Forget Hacks... Ransomware, Phishing Are Election Year's Real Threats
As we gear up for the voting season, let's put aside any links between foreign interference and voting machine security and focus on the actual risks threatening election security.
With presidential primaries underway and a national election on the horizon, security's in the air just as much as platforms and policies. Unfortunately, it also opens the door to non-technical, political cynics to exacerbate election security and promote misconceptions, undermining public confidence in democracy and the election process as a whole.
Top security concerns focus on electronic voting equipment, potential cyberattacks, and ways US states, counties, and parishes can take precautions to curb voter machine threats. Focusing solely on voting machine security is tempting for those who aren't experts in network and information security, but this narrow view often undercuts the true complexity of election security. While voting machine security is important, hacking those machines tends to be a high-risk, high-effort production that’s almost impossible to scale because it usually requires showing up and physically touching machines. By focusing on this rarely exploited security concern, the larger systemic issues of election security are left out of the conversation.
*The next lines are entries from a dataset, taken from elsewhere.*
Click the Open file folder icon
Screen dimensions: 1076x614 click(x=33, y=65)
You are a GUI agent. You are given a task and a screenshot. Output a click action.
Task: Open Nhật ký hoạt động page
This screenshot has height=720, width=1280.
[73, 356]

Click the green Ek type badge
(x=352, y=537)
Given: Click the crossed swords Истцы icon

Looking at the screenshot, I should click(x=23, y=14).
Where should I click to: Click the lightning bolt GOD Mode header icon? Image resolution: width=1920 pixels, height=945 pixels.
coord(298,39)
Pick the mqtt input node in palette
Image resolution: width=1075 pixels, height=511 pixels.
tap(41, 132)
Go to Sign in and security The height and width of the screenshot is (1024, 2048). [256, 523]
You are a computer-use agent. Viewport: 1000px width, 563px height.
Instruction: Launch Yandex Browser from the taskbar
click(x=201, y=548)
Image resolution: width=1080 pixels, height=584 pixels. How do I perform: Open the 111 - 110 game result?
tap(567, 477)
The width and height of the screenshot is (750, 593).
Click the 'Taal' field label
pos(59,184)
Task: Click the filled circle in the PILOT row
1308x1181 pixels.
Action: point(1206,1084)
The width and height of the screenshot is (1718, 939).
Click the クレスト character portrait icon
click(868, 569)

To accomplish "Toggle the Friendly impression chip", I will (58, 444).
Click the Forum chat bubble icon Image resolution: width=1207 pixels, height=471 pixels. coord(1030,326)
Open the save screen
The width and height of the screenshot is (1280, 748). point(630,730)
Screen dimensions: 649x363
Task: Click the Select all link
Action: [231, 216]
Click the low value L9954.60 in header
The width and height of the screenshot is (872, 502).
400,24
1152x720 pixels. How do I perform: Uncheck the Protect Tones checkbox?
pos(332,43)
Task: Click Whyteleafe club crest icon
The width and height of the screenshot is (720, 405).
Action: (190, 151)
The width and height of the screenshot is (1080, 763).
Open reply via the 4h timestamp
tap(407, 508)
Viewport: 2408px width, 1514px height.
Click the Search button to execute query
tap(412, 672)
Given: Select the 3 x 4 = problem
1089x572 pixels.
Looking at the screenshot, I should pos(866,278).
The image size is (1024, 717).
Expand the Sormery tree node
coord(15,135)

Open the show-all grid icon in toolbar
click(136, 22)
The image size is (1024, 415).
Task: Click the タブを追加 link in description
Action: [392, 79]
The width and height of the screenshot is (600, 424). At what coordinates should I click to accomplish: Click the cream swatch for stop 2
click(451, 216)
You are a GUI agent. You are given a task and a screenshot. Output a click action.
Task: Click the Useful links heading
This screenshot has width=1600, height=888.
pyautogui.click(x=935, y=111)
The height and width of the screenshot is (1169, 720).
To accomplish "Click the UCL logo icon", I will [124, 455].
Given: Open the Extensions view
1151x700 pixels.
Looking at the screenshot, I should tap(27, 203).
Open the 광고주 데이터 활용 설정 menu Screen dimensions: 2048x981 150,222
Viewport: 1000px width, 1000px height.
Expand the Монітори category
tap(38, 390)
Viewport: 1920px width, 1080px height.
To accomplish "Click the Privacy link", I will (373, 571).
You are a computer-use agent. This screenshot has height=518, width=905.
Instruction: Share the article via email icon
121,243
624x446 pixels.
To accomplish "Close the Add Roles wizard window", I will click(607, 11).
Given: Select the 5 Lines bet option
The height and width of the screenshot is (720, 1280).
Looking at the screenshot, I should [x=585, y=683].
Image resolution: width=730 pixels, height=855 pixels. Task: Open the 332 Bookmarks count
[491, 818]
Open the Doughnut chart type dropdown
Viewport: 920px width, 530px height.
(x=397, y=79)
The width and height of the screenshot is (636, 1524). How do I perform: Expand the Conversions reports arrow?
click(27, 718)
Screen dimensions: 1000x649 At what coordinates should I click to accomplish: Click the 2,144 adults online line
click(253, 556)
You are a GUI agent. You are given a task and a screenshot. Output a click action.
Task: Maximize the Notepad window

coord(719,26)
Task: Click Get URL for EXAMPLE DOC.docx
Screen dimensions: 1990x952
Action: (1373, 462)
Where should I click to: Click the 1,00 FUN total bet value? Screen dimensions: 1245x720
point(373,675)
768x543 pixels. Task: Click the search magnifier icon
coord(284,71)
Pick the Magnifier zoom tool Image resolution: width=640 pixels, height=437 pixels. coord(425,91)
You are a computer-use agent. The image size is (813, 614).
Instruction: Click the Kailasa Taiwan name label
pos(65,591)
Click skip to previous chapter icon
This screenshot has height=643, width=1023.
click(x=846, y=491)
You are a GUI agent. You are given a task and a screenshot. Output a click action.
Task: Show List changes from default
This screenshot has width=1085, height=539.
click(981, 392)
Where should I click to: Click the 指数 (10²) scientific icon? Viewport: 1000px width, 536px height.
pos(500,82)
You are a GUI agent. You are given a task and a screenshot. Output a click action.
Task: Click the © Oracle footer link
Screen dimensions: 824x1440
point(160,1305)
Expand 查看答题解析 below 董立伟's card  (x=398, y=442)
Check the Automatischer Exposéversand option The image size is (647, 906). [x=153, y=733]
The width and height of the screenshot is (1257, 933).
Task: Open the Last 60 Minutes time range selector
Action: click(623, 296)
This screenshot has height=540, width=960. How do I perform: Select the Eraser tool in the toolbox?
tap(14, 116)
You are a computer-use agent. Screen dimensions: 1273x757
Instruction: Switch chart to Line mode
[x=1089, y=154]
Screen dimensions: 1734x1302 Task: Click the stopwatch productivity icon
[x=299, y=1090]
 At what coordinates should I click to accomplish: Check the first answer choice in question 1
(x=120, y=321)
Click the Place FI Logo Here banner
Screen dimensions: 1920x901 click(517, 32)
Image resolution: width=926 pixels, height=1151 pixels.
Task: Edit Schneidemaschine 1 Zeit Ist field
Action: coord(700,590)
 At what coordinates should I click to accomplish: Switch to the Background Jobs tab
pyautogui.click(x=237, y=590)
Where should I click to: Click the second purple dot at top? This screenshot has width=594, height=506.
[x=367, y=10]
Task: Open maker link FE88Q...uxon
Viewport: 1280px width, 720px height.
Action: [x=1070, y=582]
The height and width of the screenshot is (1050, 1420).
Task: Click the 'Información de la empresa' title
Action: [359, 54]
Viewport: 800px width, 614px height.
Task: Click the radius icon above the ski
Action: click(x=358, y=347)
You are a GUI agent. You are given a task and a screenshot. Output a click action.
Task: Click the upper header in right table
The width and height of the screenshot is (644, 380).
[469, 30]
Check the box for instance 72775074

As we gear up for this year’s voting season, it’s important to leave the implicit link between Russian interference in the 2016 election and voting machine insecurity in the past and redirect focus on the actual risks threatening election security.
At-risk infrastructure
Election infrastructure has and will continue to be targeted during the upcoming election. Well-resourced foreign adversaries are interested in targeting the networks and Internet-connected systems used during elections. An unsophisticated level of cyber-hygiene in these IT environments can allow hackers to successfully target voter registration systems and databases, voter verification services, Web services used to publish polling information, and other network services run by local, county, and state election authorities. To combat these threats, a vulnerability management program needs to be present across all election-critical network services to reduce the attack surface and ensure critical software patches are in place.
Phishing is the most popular vector for online crime, and that won’t change with the elections. We saw email-based targeted phishing campaigns firsthand during the 2016 presidential election, when the highest profile phishing attack succeeded in targeting emails directed at Hillary Clinton’s campaign manager, John Podesta. This was not a tactic used to gain access to election systems, but rather to fuel a propaganda campaign that weakened public confidence in those systems and that specific candidate. There is no doubt that election hackers will continue to use this method in 2020. It’s likely that phishing will target virtually everyone connected to the US elections in any official capacity.
Ransomware attacks spiked in 2019, hitting critical networks in cities and counties. The wildly popular tactic is best exemplified by the attack that hit Baltimore this past May. Though not motivated by profit, ransomware-like attacks such as NotPetya are still surprisingly devasting when those encrypted hard drives do not have an existing key and are left with a self-replicating code that leverage both vulnerabilities and common Windows weaknesses. Such an attack on election day could cause immense chaos in any US city. Critical election infrastructure connected to and available over the standard public Internet would be disrupted or taken offline, which would impact both voter confidence and voter turnout.
As the 2020 elections kick off, it’s important to remember that voter machines are and will remain an important technology that help make voting easier and more accessible for millions of Americans. We should feel solace knowing that the vendors of these machines are taking their security responsibility seriously. Rather, election stakeholders for the 2020 election cycle should direct their limited resources on protecting back-end systems, increasing user awareness, and championing fundamentally simple solutions.
Attackers can reach campaign and election system online resources and email inboxes far easier than they can scale up hacks on individual voting machines. So let’s focus on maintaining voter confidence and deny attackers easy propaganda wins by securing all the things we can and auditing all those that we can’t.